Well, here is the pen. There is a small scratch on the barrel, but otherwise the pen is fairly well preserved for its age.
The name of the original owner, L. Borner, is engraved on one side.
The gold plating on the steel nib has started to wear off, but I think it adds character! The dark spots are just splotches of Diamine ink. Another indication that the pen is from circa '55 is the cap band, which is perfectly straight - later versions were tapered.
The other indication is the vertical feed channels, which were used in all Pelikan pens of that era. Later versions have the horizontal ones present on modern day pens as well. I have read that the vertical channels can be fragile; these look to have held up pretty well.
The ink window is a nice clear green, although of course that is not evident here because it is full of ink!
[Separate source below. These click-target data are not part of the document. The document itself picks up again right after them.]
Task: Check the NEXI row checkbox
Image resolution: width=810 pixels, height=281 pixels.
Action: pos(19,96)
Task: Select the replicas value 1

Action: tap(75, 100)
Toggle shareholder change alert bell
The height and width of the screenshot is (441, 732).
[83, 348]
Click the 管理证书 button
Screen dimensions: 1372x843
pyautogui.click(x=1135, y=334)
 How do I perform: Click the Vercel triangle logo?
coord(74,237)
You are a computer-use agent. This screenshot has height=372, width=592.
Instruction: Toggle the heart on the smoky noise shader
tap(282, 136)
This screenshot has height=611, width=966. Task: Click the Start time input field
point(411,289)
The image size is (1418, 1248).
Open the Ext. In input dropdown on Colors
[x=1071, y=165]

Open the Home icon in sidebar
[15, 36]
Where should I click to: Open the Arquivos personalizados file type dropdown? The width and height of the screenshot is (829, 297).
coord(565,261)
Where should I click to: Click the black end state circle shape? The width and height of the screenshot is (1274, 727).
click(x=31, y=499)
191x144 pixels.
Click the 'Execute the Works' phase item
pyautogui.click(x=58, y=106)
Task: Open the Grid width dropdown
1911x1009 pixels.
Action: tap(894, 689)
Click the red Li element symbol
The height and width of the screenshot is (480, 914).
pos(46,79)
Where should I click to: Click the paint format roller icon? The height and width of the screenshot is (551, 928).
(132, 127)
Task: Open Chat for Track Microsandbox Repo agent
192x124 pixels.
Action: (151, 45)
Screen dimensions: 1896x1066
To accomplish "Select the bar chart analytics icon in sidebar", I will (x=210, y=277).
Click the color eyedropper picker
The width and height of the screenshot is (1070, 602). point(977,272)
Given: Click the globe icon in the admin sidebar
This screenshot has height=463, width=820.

It took some effort to clear out all the old ink from behind the piston head gasket; I dared not attempt to take it apart, but some vigorous shaking seems to have gotten the job done.
The Pelikan 120 was never meant to be a high-end pen: it was sold as a student model, hence the gold-plated steel nib. I believe the "O" stands for oblique and the general appearance of the writing would indicate that this is somewhat equivalent to current OM (oblique medium) nibs. I don't care much for oblique nibs - on this one I find I have to constantly turn the pen to find an angle at which the nib does not catch on the paper and provides a relatively constant flow. There is a hint of flex, but as the nib is originally medium anyway, there isn't enough line variation for it to be useful. The disadvantage of vintage pens is that one has little choice in these matters, so I can live with it.
Not a bad day, considering I found nothing particularly exciting on the typewriter front. It is nice to have something else to keep an eye out for when I visit the market.